Material for the task
----------
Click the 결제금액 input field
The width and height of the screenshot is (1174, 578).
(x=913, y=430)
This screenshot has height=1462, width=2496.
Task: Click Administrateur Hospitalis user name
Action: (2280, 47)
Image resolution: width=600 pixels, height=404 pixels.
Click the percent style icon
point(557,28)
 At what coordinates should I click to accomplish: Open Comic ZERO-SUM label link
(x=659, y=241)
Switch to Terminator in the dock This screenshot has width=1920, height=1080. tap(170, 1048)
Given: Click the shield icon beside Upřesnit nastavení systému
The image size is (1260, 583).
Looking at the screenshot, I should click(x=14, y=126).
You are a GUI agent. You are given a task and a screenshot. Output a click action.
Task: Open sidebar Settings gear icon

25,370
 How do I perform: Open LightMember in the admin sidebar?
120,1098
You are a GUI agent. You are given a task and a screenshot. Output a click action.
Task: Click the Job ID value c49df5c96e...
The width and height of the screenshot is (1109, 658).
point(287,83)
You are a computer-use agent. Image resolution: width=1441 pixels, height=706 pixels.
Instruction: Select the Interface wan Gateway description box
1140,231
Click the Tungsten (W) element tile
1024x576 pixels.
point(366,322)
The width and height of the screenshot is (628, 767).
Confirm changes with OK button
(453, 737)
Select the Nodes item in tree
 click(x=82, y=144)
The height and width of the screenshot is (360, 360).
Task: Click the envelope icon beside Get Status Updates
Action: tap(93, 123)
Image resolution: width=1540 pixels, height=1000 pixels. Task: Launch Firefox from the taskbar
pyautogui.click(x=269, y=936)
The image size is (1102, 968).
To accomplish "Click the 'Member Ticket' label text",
----------
Problem requirements
Rewrite the listing above as a numbered list with one line per item, leaving out any blank lines.

Answer in full
1. Click the 결제금액 input field
2. The width and height of the screenshot is (1174, 578).
3. (x=913, y=430)
4. This screenshot has height=1462, width=2496.
5. Task: Click Administrateur Hospitalis user name
6. Action: (2280, 47)
7. Image resolution: width=600 pixels, height=404 pixels.
8. Click the percent style icon
9. point(557,28)
10.  At what coordinates should I click to accomplish: Open Comic ZERO-SUM label link
11. (x=659, y=241)
12. Switch to Terminator in the dock This screenshot has width=1920, height=1080. tap(170, 1048)
13. Given: Click the shield icon beside Upřesnit nastavení systému
14. The image size is (1260, 583).
15. Looking at the screenshot, I should click(x=14, y=126).
16. You are a GUI agent. You are given a task and a screenshot. Output a click action.
17. Task: Open sidebar Settings gear icon
18. 25,370
19.  How do I perform: Open LightMember in the admin sidebar?
20. 120,1098
21. You are a GUI agent. You are given a task and a screenshot. Output a click action.
22. Task: Click the Job ID value c49df5c96e...
23. The width and height of the screenshot is (1109, 658).
24. point(287,83)
25. You are a computer-use agent. Image resolution: width=1441 pixels, height=706 pixels.
26. Instruction: Select the Interface wan Gateway description box
27. 1140,231
28. Click the Tungsten (W) element tile
29. 1024x576 pixels.
30. point(366,322)
31. The width and height of the screenshot is (628, 767).
32. Confirm changes with OK button
33. (453, 737)
34. Select the Nodes item in tree
35.  click(x=82, y=144)
36. The height and width of the screenshot is (360, 360).
37. Task: Click the envelope icon beside Get Status Updates
38. Action: tap(93, 123)
39. Image resolution: width=1540 pixels, height=1000 pixels. Task: Launch Firefox from the taskbar
40. pyautogui.click(x=269, y=936)
41. The image size is (1102, 968).
42. To accomplish "Click the 'Member Ticket' label text",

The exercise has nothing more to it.